È presto detto: ciò che vogliamo è una vera e propria rivoluzione culturale, una rivoluzione irrinunciabile e ormai improrogabile, anche alla luce di un fenomeno come quello della violenza contro le donne. Ci sono ovviamente altre strade da percorrere per raggiungere questo obiettivo. Come tutti i problemi complessi, anche quello di un totale riconoscimento del valore dell’apporto femminile in tutti i campi e quindi della piena dignità della figura femminile ha bisogno di una molteplicità di approcci, e non ci illudiamo che sia sufficiente la nostra azione. Proprio per questo dobbiamo insistere sulla progettualità e moltiplicare i rapporti con le realtà che hanno obiettivi simili e possono affiancarci in questa battaglia.
Qual è la città che ha risposto più attentamente all’appello?

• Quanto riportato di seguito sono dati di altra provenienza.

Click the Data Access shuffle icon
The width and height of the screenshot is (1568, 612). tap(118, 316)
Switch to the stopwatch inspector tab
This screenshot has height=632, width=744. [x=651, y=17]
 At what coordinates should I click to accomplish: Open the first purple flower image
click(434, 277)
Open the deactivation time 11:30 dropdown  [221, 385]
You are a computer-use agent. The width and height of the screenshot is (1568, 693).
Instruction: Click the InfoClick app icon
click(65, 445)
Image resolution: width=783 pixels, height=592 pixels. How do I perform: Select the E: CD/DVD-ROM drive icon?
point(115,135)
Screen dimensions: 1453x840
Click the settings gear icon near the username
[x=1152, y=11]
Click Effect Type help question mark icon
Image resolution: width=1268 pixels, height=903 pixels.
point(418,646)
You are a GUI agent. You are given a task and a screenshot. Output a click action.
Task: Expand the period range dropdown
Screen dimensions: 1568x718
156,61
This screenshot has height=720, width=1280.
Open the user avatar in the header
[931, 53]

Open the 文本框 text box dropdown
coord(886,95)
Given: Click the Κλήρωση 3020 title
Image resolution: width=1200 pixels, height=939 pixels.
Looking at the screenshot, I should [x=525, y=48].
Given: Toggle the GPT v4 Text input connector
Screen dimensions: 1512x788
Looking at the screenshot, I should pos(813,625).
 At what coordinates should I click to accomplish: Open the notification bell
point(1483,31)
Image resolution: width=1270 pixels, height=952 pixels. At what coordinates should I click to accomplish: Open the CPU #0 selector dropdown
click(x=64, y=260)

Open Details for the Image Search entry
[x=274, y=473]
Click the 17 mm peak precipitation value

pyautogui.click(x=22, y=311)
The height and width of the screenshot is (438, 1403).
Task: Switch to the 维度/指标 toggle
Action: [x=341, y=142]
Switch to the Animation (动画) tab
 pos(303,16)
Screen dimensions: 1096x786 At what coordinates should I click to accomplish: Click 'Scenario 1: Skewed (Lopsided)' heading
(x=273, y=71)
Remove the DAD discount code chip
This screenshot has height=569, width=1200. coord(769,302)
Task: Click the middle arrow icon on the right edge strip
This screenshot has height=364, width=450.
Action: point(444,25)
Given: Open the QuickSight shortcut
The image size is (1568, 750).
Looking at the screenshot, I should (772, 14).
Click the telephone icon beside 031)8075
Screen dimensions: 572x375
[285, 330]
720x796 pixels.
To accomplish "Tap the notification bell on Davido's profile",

Direi Napoli, per ora. Qui, come è emerso nel Convegno di Torino cui ha partecipato la consigliera comunale Simona Molisso, le istituzioni si sono rivelate pronte a cogliere l’occasione di fare largo alle donne ed è stato modificato il regolamento della Commissione toponomastica per accogliervi una rappresentante di Toponomastica femminile, Giuliana Cacciapuoti. Oggi nella capitale partenopea quasi tutte le nuove intitolazioni sono riservate a figure femminili, e si sta ottenendo un sostanziale riequilibrio dell’odonomastica cittadina. Un esempio da seguire.
Va certamente segnalata Ravenna, che aveva già iniziato il recupero della memoria femminile attraverso la toponomastica e negli ultimi anni ha intitolato a donne un centinaio di spazi pubblici, fra strade, rotonde e giardini.
Potremmo aggiungere anche Roma, non tanto per le intitolazioni femminili, per le quali c’è ancora molta resistenza, quanto piuttosto nell’azione didattica, di cui si è fatta portavoce Alessandra Cattoi, Assessora a Scuola, Infanzia, Giovani e Pari Opportunità.